The third variable x2, cannot be entered into the model because it's $f_{out}$ = 1 $!>$ 4.
```{r}
r_yx3_x1_x2 = sqrt((425 - 400)/425)
f_x3x1x2 = (r_yx3_x1_x2^2)*(20 - (3 + 1))/(1 - (r_yx3_x1_x2)^2)
```
# 5.6
```{r}
c <- read.csv("C:/Users/Jeff/Downloads/carprices.csv")
c$Buick <- ifelse(c$Make == "Buick",1,0)
c$Cadillac <- ifelse(c$Make == "Cadillac",1,0)
c$Chevrolet <- ifelse(c$Make == "Chevrolet",1,0)
c$SAAB <- ifelse(c$Make == "SAAB",1,0)
c$Pontiac <- ifelse(c$Make == "Pontiac",1,0)
c$Saturn <- ifelse(c$Make == "Saturn",1,0)
c$Convertible <- ifelse(c$Type == "Convertible",1,0)
c$Coupe <- ifelse(c$Type == "Coupe",1,0)
c$Hatchback <- ifelse(c$Type == "Hatchback",1,0)
c$Sedan <- ifelse(c$Type == "Sedan",1,0)
c$Wagon <- ifelse(c$Type == "Wagon",1,0)
train_indices <- seq(1, nrow(c), by=2)
train <- c[train_indices, ]
test <- c[-train_indices, ]
model1 <- lm(I(log(c$Price)) ~ c$Mileage + c$Cylinder + c$Liter + c$Buick + c$Cadillac + c$Chevrolet + c$SAAB + c$Convertible + c$Coupe + c$Hatchback + c$Sedan, data = test)
summary(model1)
model2 <- lm(I(log(c$Price)) ~ c$Mileage + c$Liter + c$Cadillac + c$Chevrolet + c$Pontiac + c$SAAB + c$Saturn + c$Convertible + c$Wagon + c$Cylinder, data = test)
summary(model2)
SSE_1 <- sum(resid(model1)^2)
SSE_2 <- sum(resid(model2)^2)
SSE_1
SSE_2
```
The SSE is smaller for Model 1. All the variables are statistically significant at 5% for both models.
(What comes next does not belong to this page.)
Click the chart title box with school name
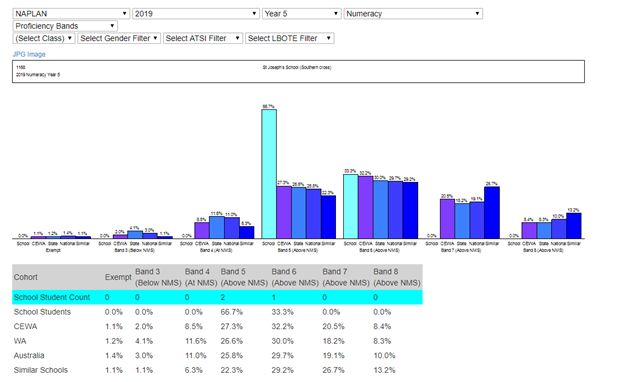The width and height of the screenshot is (626, 382). pos(298,71)
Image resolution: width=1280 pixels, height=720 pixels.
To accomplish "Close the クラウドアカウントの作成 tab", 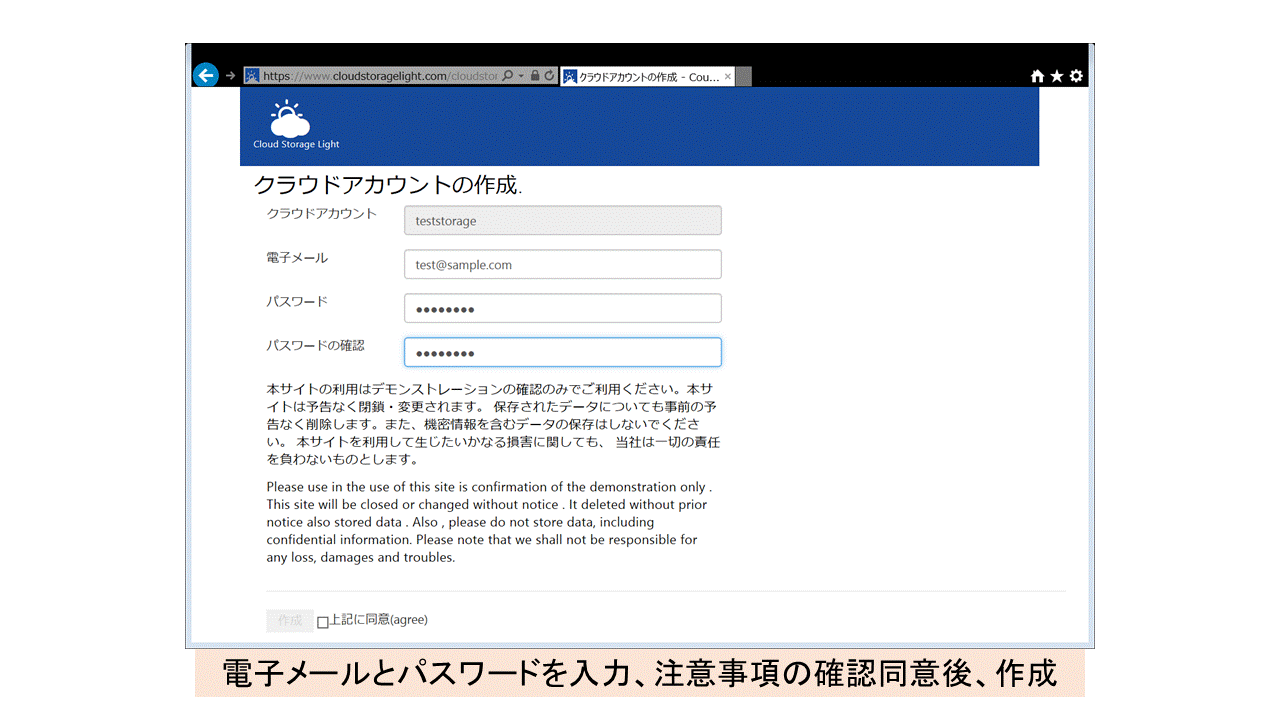I will [x=728, y=76].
Since this is the case, both models are highly predicitive. If I had to select a model, I would probably choose Model 1 because the variables included are mostly likely to be available in the future. Model 2 includes Pontiac, SAAB, Saturn, convertible, and wagon, all of which are dead car companies and models not commonly made. Model 1 includes SAAB unfortunalety, but it also includes the now popular hatchback type of vehicle.